Es fehlte im geltenden Recht an den von der Richtlinie vorgeschriebenen verfahrensrechtlichen Grundlagen für die Durch- und Umsetzung von Sanierungen im Vorfeld eines Insolvenzverfahrens. Durch Absatz 2 wird eine effiziente und erleichterte Verfahrensbearbeitung sowie Kontinuität bei den Gerichten ermöglicht. Das Insolvenzgericht, das bereits als Restrukturierungsgericht zuständig war, ist in besonderem Maße mit den Besonderheiten des schuldnerischen Unternehmens und den handelnden Personen sowie einem Teil der Gläubigerschaft vertraut und kann diese Kenntnisse verfahrensförderlich einsetzen und eine reibungslose sowie kompetente Verfahrensabwicklung sicherstellen. Da die Inanspruchnahme der Instrumente des Stabilisierungs- und Restrukturierungsrahmens eine vertiefte Prüfung und Fallbefassung durch das Restrukturierungsgericht erfordern, zugleich aber nicht alle Insolvenzgerichte Restrukturierungsgerichte sind, erscheint es sachgerecht, dem Schuldner in den vorgesehenen Konstellationen ein Wahlrecht einzuräumen und einen zusätzlichen Gerichtsstand für ein Insolvenzverfahren an dem Insolvenzgericht zu begründen, das zugleich Restrukturierungsgericht ist.
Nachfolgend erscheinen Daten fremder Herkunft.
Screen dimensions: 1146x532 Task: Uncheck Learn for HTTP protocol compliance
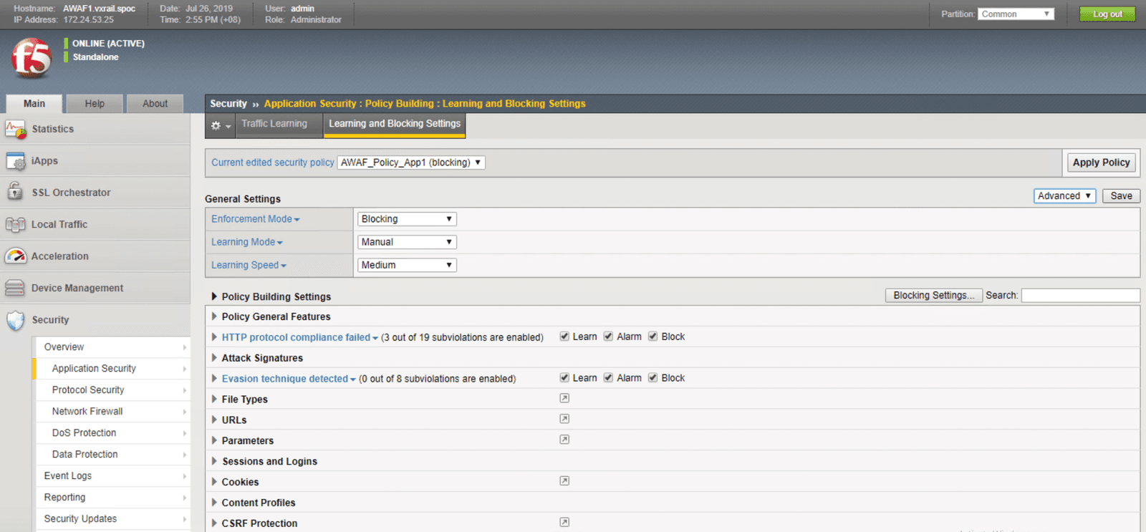(564, 337)

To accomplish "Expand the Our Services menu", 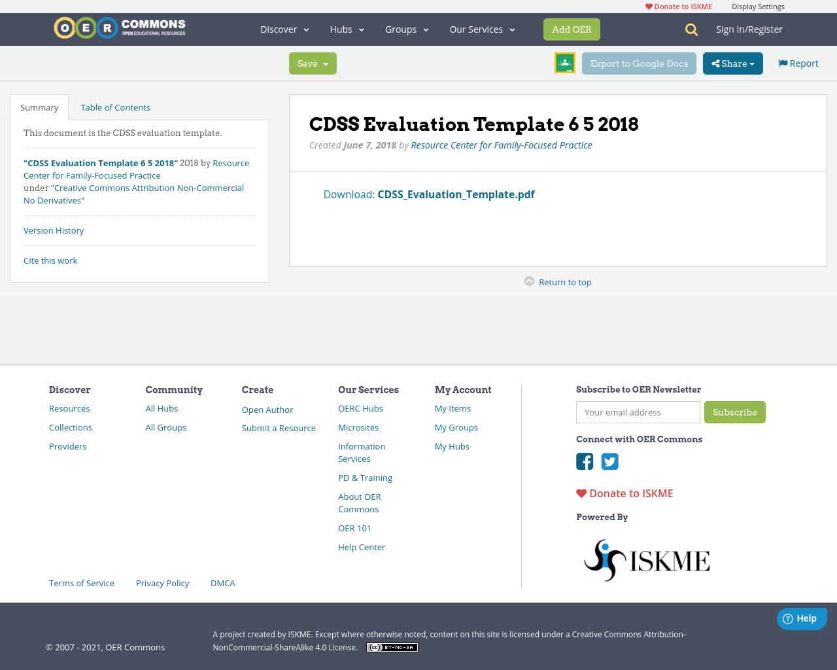I will 482,29.
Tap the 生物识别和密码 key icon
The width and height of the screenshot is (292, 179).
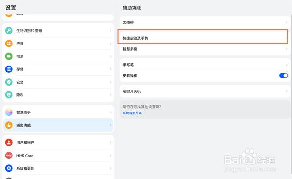(x=9, y=30)
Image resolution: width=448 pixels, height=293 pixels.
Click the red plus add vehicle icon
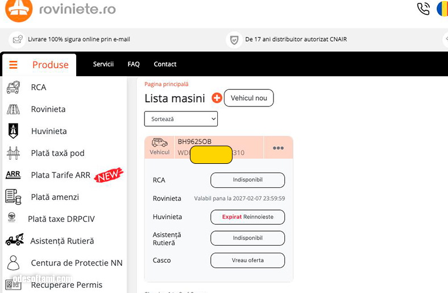pos(217,98)
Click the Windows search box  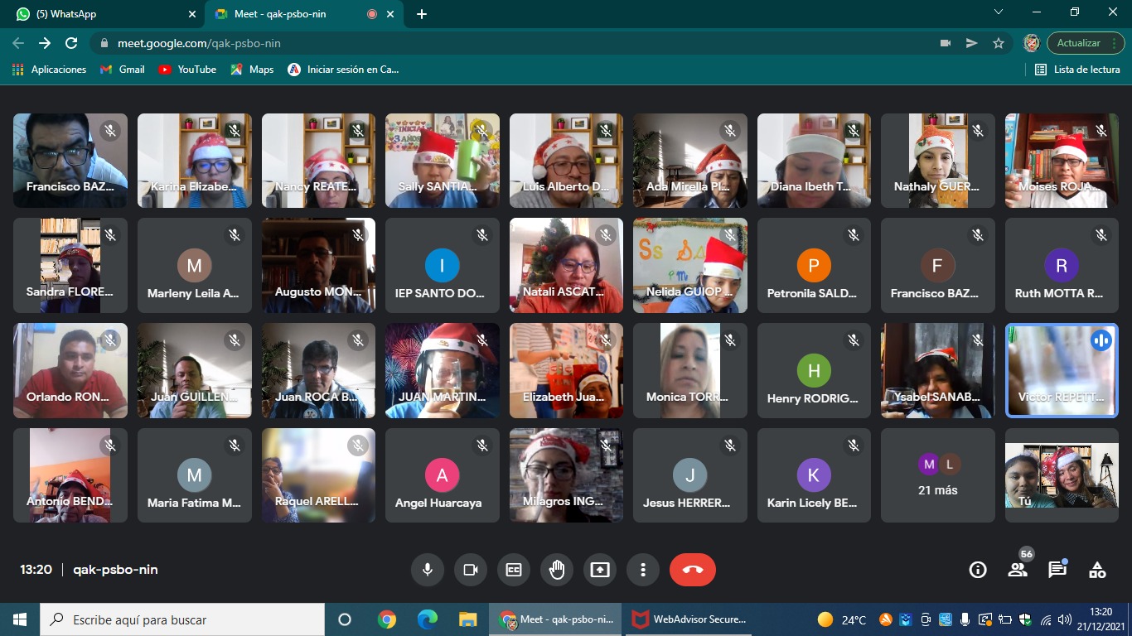click(x=182, y=619)
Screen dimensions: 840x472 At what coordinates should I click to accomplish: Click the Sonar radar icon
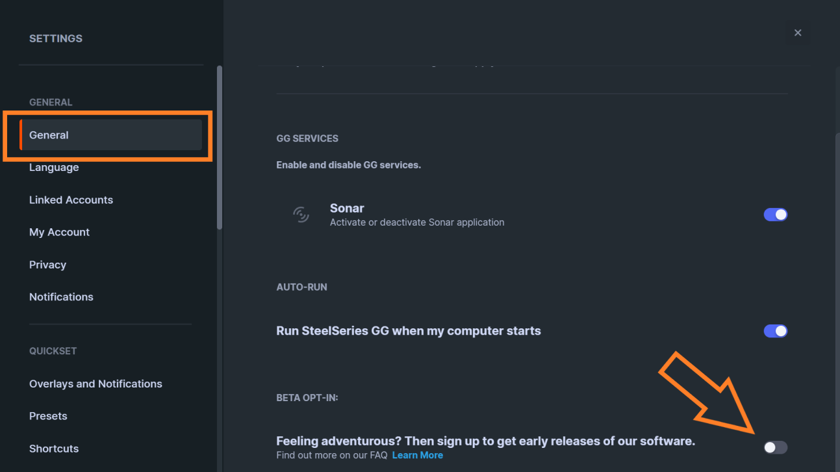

Die Sachkenntnis des Restrukturierungsgerichts aus einem vorangegangenen Restrukturierungsvorhaben kann so auch für ein nachfolgendes Insolvenzverfahren eingesetzt und nutzbar gemacht werden. Andernfalls wäre es denkbar, dass für ein nachfolgendes Insolvenzverfahren nicht das Insolvenzgericht zuständig ist, an dem zugleich das Restrukturierungsgericht seinen Sitz hat. Dies würde zu Synergieverlusten und Ineffizienzen führen. Aus diesem Grund sieht Absatz 2 einen zusätzlichen Gerichtsstand für solche Schuldner vor, die in den letzten sechs Monaten vor Antragstellung Instrumente des Stabilisierungs- und Restrukturierungsrahmens gem. § 29 StaRUG in Anspruch genommen haben. Da die vorgenannten Praktikabilitäts- und Effizienzerwägungen insbesondere dann zum Tragen kommen können, wenn ein Insolvenzverfahren in unmittelbarer zeitlicher Nähe zu einem vorangegangenen Restrukturierungsversuch nach dem Stabilisierungs- und Restrukturierungsrahmen beantragt wird, ist der zusätzliche Gerichtsstand auf Anträge begrenzt, die innerhalb des vorgesehenen Sechs-Monats-Zeitraums gestellt werden.